AN-SG and BA-SG combinations exhibited synergistic inhibitory effects on LPS-induced NO production in N11 cells. (a) AN, 6-SG, and AN-SG dose-dependently inhibited LPS-induced NO in N11 cells (n ≥ 3). (b) The synergistic NO inhibitory effect of AN-SG was determined by the CI-Fa curves. CI values represent the interaction in AN-SG, with CI < 1, CI = 1, and CI > 1 referring to synergy, addition, and antagonism, respectively. Fa on the X-axis is defined as the fraction effect level, and herein it refers to the NO inhibitory effect, respectively. (c) Isobologram analysis of AN-SG in NO inhibition when the default set of Fa values at 0.50, 0.75, and 0.9. (d) BA, 6-SG, and BA-SG dose-dependently inhibited LPS-induced NO in N11 cells (n ≥ 3). (e) The synergistic NO inhibitory effect of BA-SG was determined by the CI-Fa curves. CI values represent the interaction in BA-SG, with CI < 1, CI = 1, and CI > 1 referring to synergy, addition, and antagonism, respectively.

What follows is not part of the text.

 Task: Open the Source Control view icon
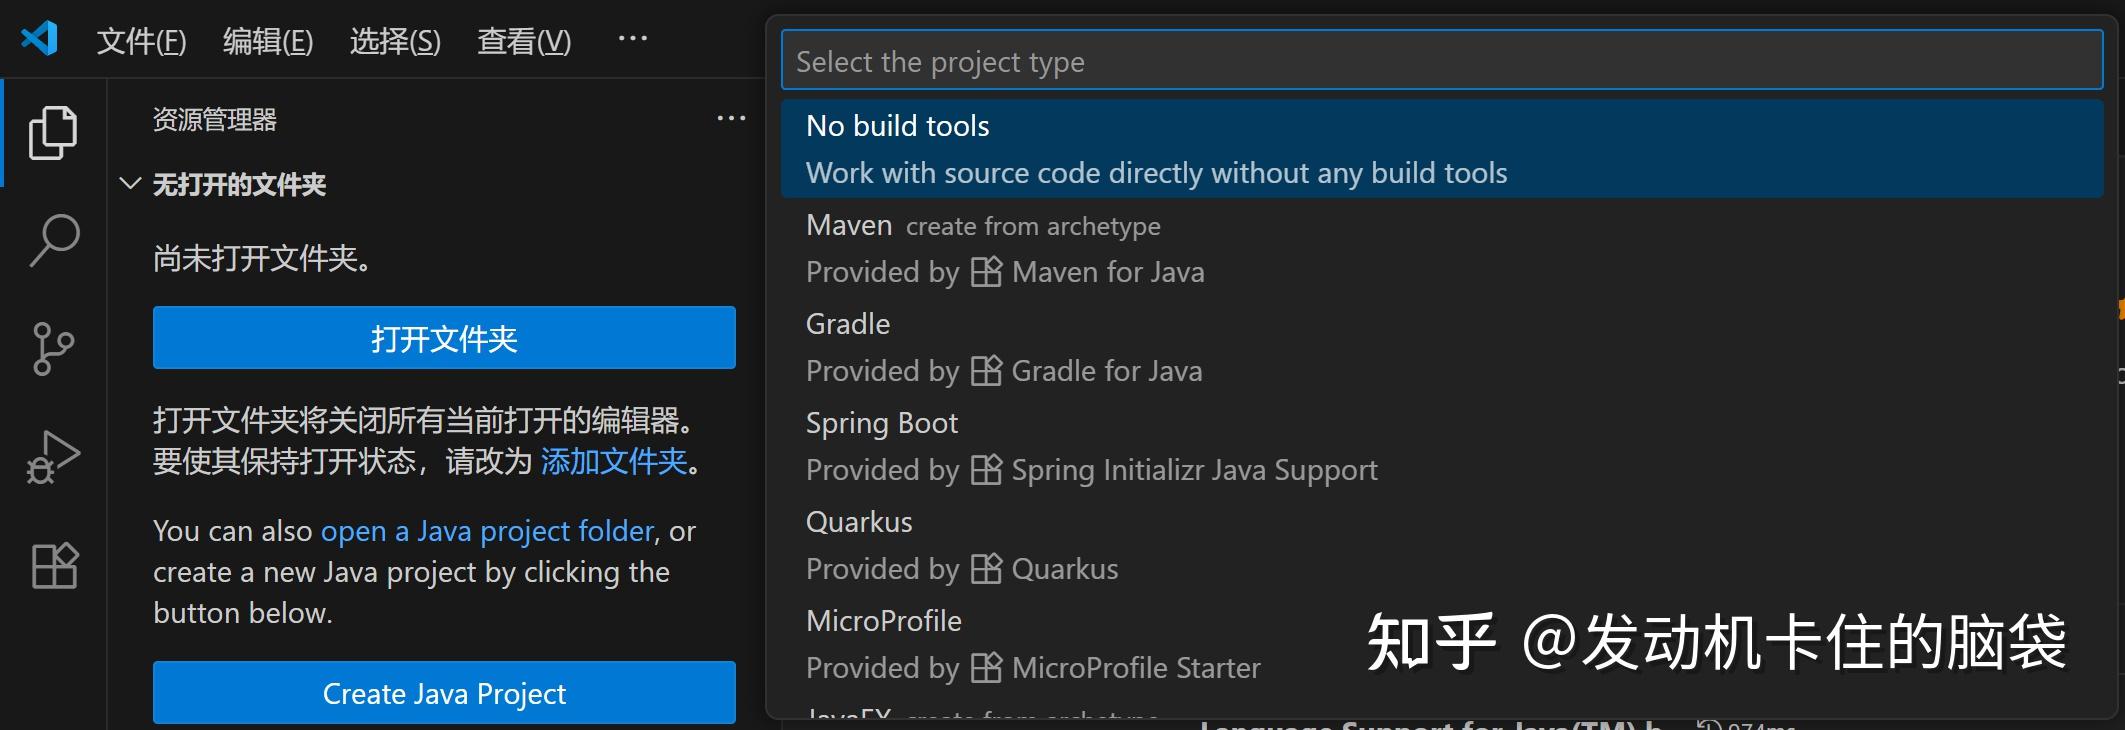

Fa on the X-axis is defined as the fraction effect level, and herein it refers to the NO inhibitory effect, respectively. (f) Isobologram analysis of BA-SG in NO inhibition when the default set of Fa values at 0.50, 0.75, and 0.9.

Figure 6

Compound-gene targets-signaling pathway networks for the AN-SG (a) and BA-SG (b). The green nodes represent the signaling pathway, the orange nodes represent the phytochemicals, and the blue nodes represent potential common compound targets in neuroinflammation. The size of each label represents its degree.

Figure 7

Cells were cultured in T75 cell flasks and were pretreated with AN, BA, 6-SG, AN-SG, and BA-SG 1 h prior to LPS (1 μg/mL) for 0.5 h or 24 h protein expression levels of p-p38/p38 (a, c), iNOS (b, d) were analysed by western blot. All results (n = 3) are expressed as the mean ± SEM, ^&&&p < 0.001, ^&&&&p < 0.0001vs. BLANK, ^∗p < 0.05, ^∗∗p < 0.01, ^∗∗∗p < 0.001, vs. LPS, ^#p < 0.05vs. combination, by one-way ANOVA analysis with the Tukey test in GraphPad prism 9.